Modern English Latin meaning
Chester, Doncaster, Gloucester castra camp
street, Stratford strata via a paved road
wall vallum a wall of fortifications
Lincoln, Colchester colonia colony
Devonport portus port, haven
Norwich, Woolwich vicus village
Chepstow; Chapman caupo a small tradesman
pound (pondo) pondus (measure of) weight
mile millia passum 1000 steps
piper pepper перец
wine vinum вино
butter butyrum масло
cheese caseus сыр
pear pirum груша
mill molinum мельница

 

Despite the growth of towns and all the other essentials of civilization that came with the Roman conquest, the standards of living changed little. Britain was an agricultural province, dependent on small farms. Peasants still built round Celtic huts and worked in the fields in the same way. Despite the 400 years of Roman influence, Britain was still largely a Celtic society.

The conquest of Britain by the Roman Empire lasted up to the beginning of the 5th century. In 410 the Roman legions were called back to Rome, and those that stayed behind were to become the Romanized Celts (Britons) who faced the invasion of the barbarians – the Germanic tribes of Angles and Saxons.

 

· The Invasion

Germanic tribes had raided the British shores long before the withdrawal of the Roman legions. But the 5th century became the age of increased Germanic expansion and by the end of the century several West Germanic tribes had settled in Britain. The first invaders, in fact, came at the request of a British king who needed their assistance in a local war. The newcomers soon overran their hosts, and other Germanic tribes followed them in families and clans. At first they only came to plunder: drive off the cattle, seize the stores of corn and be off again to sea before the Celts could attack them. But as time went by they would come in larger numbers, and begin to conquer the country.

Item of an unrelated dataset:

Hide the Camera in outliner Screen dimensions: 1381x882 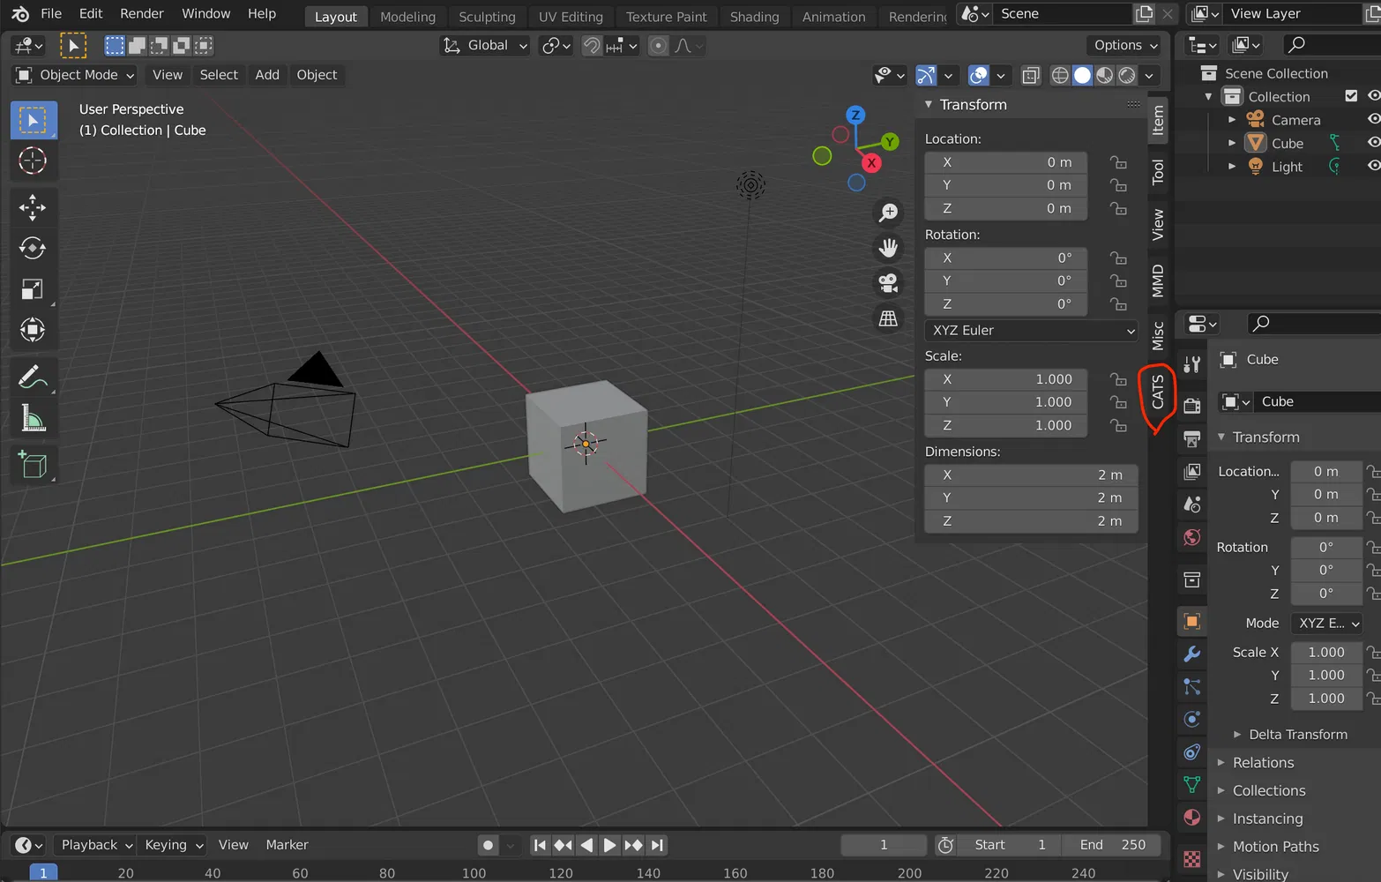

First came the Jutes, and then the Angles and the Saxons. (See Map 3.) The latter came from the territory lying between the Rhine and the Elbe rivers which was later called Saxony. The Jutes and the Angles came from the Jutland Peninsular. The beginning of the conquest was in 449 when the Jutes landed in Kent. Eventually, Britain held out longer than the other provinces of the Roman Empire.

Map 3

(From David MacDowell. An Illustrated History of Britain, Longman.)

 

 

It was only at the beginning of the 7th century that the invaders managed to conquer the greater part of the land. The Angles settled down to the north of the Thames, the Saxons – to the south of the Thames, the Jutes spread in the extreme south-east – the Kent Peninsular and the Isle of White.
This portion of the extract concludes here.